What is expected – Repeat every entry word for word; omit all pictures.

---- Supplied records

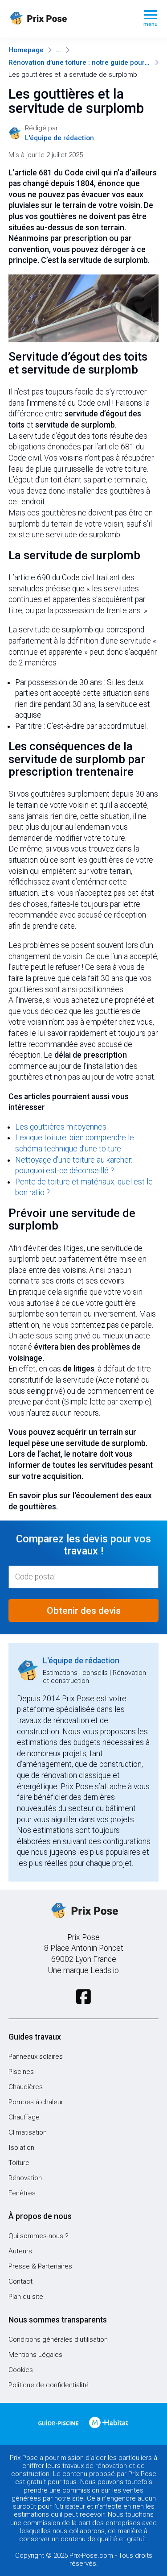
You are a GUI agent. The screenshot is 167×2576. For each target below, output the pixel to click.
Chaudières (25, 2087)
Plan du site (25, 2297)
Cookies (20, 2370)
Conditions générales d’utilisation (58, 2339)
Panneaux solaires (35, 2056)
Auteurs (20, 2251)
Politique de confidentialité (48, 2385)
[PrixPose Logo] (83, 1911)
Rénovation (25, 2178)
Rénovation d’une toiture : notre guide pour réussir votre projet (79, 62)
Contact (20, 2281)
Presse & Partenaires (40, 2266)
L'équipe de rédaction (81, 1660)
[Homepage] (69, 18)
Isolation (21, 2148)
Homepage (26, 50)
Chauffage (24, 2117)
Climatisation (27, 2132)
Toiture (18, 2163)
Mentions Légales (35, 2355)
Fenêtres (22, 2193)
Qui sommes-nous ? (38, 2236)
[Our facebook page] (83, 1997)
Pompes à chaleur (35, 2102)
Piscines (21, 2072)
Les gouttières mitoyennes (60, 1126)
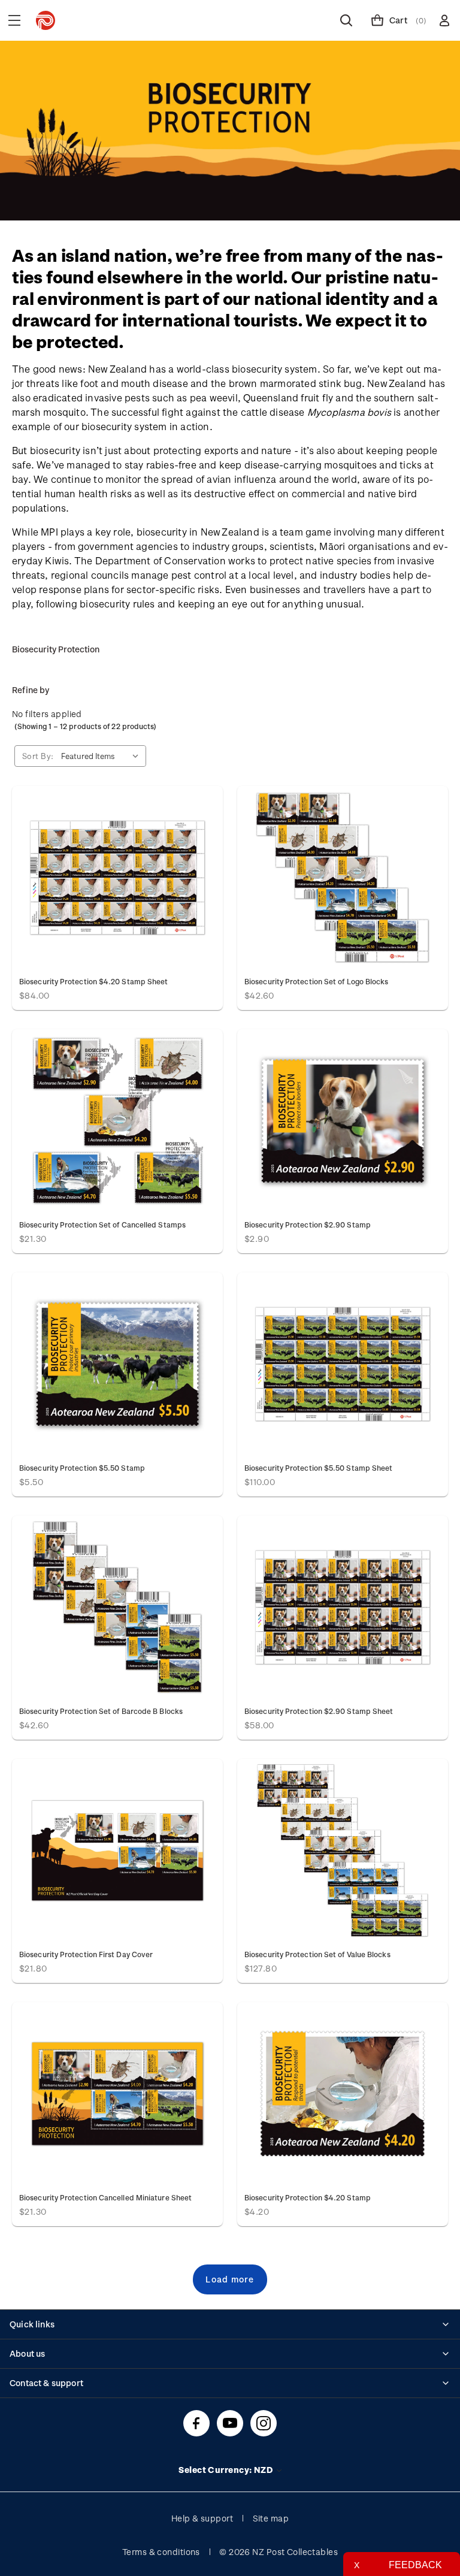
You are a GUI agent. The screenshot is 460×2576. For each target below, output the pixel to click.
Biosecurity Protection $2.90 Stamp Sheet (318, 1711)
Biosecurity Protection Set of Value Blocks (317, 1954)
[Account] (444, 20)
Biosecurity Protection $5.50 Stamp (82, 1468)
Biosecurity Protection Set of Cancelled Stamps (102, 1224)
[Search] (346, 20)
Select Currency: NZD (226, 2470)
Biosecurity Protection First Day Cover (86, 1954)
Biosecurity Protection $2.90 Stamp (307, 1224)
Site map (271, 2518)
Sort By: (38, 755)
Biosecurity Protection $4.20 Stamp (307, 2197)
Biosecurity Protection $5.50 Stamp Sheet (318, 1468)
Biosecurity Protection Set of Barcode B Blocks (101, 1711)
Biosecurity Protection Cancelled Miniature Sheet (105, 2197)
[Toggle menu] (14, 20)
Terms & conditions (161, 2552)
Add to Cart (117, 877)
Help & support (202, 2518)
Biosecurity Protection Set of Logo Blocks (316, 981)
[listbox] (102, 756)
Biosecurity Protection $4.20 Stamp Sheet (93, 981)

--------

Solution to the exercise –
You are a GUI agent. The screenshot is 167×2576. For each target below, output the pixel to click.
Chaudières (25, 2087)
Plan du site (25, 2297)
Cookies (20, 2370)
Conditions générales d’utilisation (58, 2339)
Panneaux solaires (35, 2056)
Auteurs (20, 2251)
Politique de confidentialité (48, 2385)
[PrixPose Logo] (83, 1911)
Rénovation (25, 2178)
Rénovation d’une toiture : notre guide pour réussir votre projet (79, 62)
Contact (20, 2281)
Presse & Partenaires (40, 2266)
L'équipe de rédaction (81, 1660)
[Homepage] (69, 18)
Isolation (21, 2148)
Homepage (26, 50)
Chauffage (24, 2117)
Climatisation (27, 2132)
Toiture (18, 2163)
Mentions Légales (35, 2355)
Fenêtres (22, 2193)
Qui sommes-nous ? (38, 2236)
[Our facebook page] (83, 1997)
Pompes à chaleur (35, 2102)
Piscines (21, 2072)
Les gouttières mitoyennes (60, 1126)
You are a GUI agent. The screenshot is 460×2576. For each target below, output the pixel to click.
Biosecurity Protection $2.90 Stamp Sheet (318, 1711)
Biosecurity Protection Set of Value Blocks (317, 1954)
[Account] (444, 20)
Biosecurity Protection $5.50 Stamp (82, 1468)
Biosecurity Protection Set of Cancelled Stamps (102, 1224)
[Search] (346, 20)
Select Currency: NZD (226, 2470)
Biosecurity Protection First Day Cover (86, 1954)
Biosecurity Protection $2.90 Stamp (307, 1224)
Site map (271, 2518)
Sort By: (38, 755)
Biosecurity Protection $4.20 Stamp (307, 2197)
Biosecurity Protection $5.50 Stamp Sheet (318, 1468)
Biosecurity Protection Set of Barcode B Blocks (101, 1711)
Biosecurity Protection Cancelled Miniature Sheet (105, 2197)
[Toggle menu] (14, 20)
Terms & conditions (161, 2552)
Add to Cart (117, 877)
Help & support (202, 2518)
Biosecurity Protection Set of Logo Blocks (316, 981)
[listbox] (102, 756)
Biosecurity Protection $4.20 Stamp Sheet (93, 981)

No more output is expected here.